The Standards Organisation of Nigeria (SON) and Sustainable Research and Action for Environmental Development (SRADeV) on Wednesday held an inception and validation workshop in Lagos on Minimum Energy Performance Standards (MEPS) for electric motors. The event received support from CLASP. SON director-general Ifeanyi Okeke said the initiative builds on earlier MEPS for lighting products introduced in 2021 and 2024. He stated that electric motors are vital to industrial productivity and account for a major share of electricity use in Nigeria's industrial sector. Mr Okeke noted that many industries still use outdated equipment, increasing energy consumption and production costs. He said improving motor efficiency could cut energy waste, reduce costs, and support Nigeria's climate goals. Global estimates cited by Mr Okeke suggest efficient motors can reduce electricity demand by up to 30 per cent. SON is developing a framework for standards, implementation, and compliance, with electric motors to be included in future phases of its energy labelling scheme beyond the fourth phase in 2026. Leslie Adogame, executive director of SRADeV, said the organisation has over 15 years of experience in environmental sustainability and supported the lighting MEPS that will save $2.47 billion in energy costs by 2050. He projected that electric motors will consume 8.6 terawatt-hours by 2025, but efficient systems could save 3.34 terawatt-hours and prevent 1.7 million tonnes of emissions by 2050. CLASP programme manager Angellah Wekongo said the organisation provides technical support for energy policies, including data analysis and capacity building.
Ifeanyi Okeke's push for energy efficiency standards for electric motors reveals a quiet but strategic pivot by SON to tackle industrial energy waste—a sector often ignored in Nigeria's broader energy discourse. While public attention fixates on power generation and distribution, the agency is targeting the inefficiency embedded in how industries consume electricity, starting with motors that drive machinery across factories.
This move fits within a longer arc of incremental policy development, following the 2021 and 2024 lighting standards that SRADeV helped implement. The projected $2.47 billion in savings from efficient lighting alone shows the financial logic behind these standards, and the new focus on motors—projected to consume 8.6 terawatt-hours by 2025—suggests SON is scaling a proven model. With CLASP's technical backing, the framework benefits from global expertise, but its success hinges on enforcement, not just design.
For Nigerian manufacturers, especially small and medium enterprises, adopting efficient motors could mean lower operating costs and greater resilience amid erratic power supply.

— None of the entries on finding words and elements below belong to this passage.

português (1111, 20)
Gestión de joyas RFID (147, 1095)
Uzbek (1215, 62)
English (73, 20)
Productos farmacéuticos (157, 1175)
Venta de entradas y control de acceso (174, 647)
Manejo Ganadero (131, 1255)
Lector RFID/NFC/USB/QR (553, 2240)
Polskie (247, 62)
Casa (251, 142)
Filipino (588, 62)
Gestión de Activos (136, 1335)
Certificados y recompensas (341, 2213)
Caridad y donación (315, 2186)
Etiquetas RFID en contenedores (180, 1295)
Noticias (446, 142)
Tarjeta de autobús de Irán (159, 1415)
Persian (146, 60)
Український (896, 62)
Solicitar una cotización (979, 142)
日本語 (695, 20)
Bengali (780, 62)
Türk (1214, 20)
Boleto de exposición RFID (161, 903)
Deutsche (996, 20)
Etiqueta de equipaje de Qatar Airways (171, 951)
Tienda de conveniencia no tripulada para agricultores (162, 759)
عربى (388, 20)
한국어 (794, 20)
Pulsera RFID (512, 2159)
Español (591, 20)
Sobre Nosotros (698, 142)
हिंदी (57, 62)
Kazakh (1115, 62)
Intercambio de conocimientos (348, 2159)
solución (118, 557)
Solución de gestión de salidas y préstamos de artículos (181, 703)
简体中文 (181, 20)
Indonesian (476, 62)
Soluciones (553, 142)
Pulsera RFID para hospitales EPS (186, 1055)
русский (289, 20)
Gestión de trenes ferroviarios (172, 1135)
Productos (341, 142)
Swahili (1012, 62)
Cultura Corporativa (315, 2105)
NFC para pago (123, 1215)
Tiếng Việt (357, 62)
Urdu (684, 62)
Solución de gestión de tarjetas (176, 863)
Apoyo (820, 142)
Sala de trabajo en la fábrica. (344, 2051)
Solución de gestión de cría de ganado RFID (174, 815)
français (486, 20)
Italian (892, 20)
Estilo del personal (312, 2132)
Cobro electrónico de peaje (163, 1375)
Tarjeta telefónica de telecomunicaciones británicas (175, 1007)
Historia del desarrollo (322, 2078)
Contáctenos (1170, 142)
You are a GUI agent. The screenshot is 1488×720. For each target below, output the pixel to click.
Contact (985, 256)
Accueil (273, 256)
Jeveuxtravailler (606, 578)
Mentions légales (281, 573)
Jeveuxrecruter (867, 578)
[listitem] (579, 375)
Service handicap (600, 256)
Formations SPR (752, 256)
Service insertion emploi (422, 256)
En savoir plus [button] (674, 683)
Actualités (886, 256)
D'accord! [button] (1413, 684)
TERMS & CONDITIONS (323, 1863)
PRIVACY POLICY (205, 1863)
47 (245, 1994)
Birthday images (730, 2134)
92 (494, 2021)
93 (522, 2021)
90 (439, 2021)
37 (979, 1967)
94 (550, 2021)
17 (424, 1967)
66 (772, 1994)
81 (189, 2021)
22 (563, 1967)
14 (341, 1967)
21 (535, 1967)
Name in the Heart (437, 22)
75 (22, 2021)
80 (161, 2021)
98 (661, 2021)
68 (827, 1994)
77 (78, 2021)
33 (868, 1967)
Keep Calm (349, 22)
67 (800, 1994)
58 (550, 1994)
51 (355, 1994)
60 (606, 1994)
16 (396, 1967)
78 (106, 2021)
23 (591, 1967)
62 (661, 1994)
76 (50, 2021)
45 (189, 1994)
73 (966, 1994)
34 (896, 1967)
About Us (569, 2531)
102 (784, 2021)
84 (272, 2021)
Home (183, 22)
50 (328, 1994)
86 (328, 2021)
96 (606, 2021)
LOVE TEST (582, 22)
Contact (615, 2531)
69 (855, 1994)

Reduced energy demand per unit of output may also ease pressure on the national grid, indirectly benefiting households during peak hours.
This is not a one-off intervention but part of a structured rollout: lighting in the 2021–2026 labelling scheme, motors next. If sustained, it signals a rare instance of long-term regulatory planning in Nigeria's energy space—one that measures impact in terawatt-hours and emission reductions, not press releases.